WHAT TO WORK ON: Please edit the entries from the very first line through the line containing "center [846, 595]." by changing "Apparel" to "Clothing", and leave everything else unchanged.

>>

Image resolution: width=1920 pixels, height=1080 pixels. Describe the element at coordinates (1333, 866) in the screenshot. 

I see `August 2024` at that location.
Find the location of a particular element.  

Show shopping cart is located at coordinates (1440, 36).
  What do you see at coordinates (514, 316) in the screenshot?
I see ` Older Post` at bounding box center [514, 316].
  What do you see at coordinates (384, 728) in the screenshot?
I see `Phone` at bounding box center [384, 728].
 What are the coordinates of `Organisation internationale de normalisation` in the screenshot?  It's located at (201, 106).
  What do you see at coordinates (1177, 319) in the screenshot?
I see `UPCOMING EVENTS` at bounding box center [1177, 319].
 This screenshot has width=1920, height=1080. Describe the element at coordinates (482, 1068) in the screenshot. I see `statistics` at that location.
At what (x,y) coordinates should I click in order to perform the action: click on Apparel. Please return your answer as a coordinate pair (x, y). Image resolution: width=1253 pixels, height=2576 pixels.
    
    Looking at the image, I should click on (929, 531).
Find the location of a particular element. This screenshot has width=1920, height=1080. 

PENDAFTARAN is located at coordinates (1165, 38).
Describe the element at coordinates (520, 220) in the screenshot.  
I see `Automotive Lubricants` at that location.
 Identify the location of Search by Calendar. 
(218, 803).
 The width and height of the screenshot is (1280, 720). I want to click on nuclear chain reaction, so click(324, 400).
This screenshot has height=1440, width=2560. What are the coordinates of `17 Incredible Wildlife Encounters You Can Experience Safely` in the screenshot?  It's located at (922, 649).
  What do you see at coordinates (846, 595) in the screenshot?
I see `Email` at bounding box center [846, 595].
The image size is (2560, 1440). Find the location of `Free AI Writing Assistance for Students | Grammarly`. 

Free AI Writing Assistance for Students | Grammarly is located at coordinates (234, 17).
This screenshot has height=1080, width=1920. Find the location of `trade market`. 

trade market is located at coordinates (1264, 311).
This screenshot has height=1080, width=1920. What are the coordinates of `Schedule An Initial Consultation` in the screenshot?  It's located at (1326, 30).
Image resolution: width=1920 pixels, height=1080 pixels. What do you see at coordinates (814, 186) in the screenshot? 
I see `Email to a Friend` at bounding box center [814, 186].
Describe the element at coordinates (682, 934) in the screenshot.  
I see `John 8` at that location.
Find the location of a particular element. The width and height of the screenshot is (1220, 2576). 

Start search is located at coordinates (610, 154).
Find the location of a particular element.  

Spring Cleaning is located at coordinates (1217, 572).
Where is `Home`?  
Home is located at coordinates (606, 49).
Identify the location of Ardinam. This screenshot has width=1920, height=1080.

<<

FULL SOLUTION:
Image resolution: width=1920 pixels, height=1080 pixels. Describe the element at coordinates (1333, 866) in the screenshot. 

I see `August 2024` at that location.
Find the location of a particular element.  

Show shopping cart is located at coordinates (1440, 36).
  What do you see at coordinates (514, 316) in the screenshot?
I see ` Older Post` at bounding box center [514, 316].
  What do you see at coordinates (384, 728) in the screenshot?
I see `Phone` at bounding box center [384, 728].
 What are the coordinates of `Organisation internationale de normalisation` in the screenshot?  It's located at (201, 106).
  What do you see at coordinates (1177, 319) in the screenshot?
I see `UPCOMING EVENTS` at bounding box center [1177, 319].
 This screenshot has width=1920, height=1080. Describe the element at coordinates (482, 1068) in the screenshot. I see `statistics` at that location.
At what (x,y) coordinates should I click in order to perform the action: click on Clothing. Please return your answer as a coordinate pair (x, y). Image resolution: width=1253 pixels, height=2576 pixels.
    
    Looking at the image, I should click on (929, 531).
Find the location of a particular element. This screenshot has width=1920, height=1080. 

PENDAFTARAN is located at coordinates (1165, 38).
Describe the element at coordinates (520, 220) in the screenshot.  
I see `Automotive Lubricants` at that location.
 Identify the location of Search by Calendar. 
(218, 803).
 The width and height of the screenshot is (1280, 720). I want to click on nuclear chain reaction, so click(324, 400).
This screenshot has height=1440, width=2560. What are the coordinates of `17 Incredible Wildlife Encounters You Can Experience Safely` in the screenshot?  It's located at (922, 649).
  What do you see at coordinates (846, 595) in the screenshot?
I see `Email` at bounding box center [846, 595].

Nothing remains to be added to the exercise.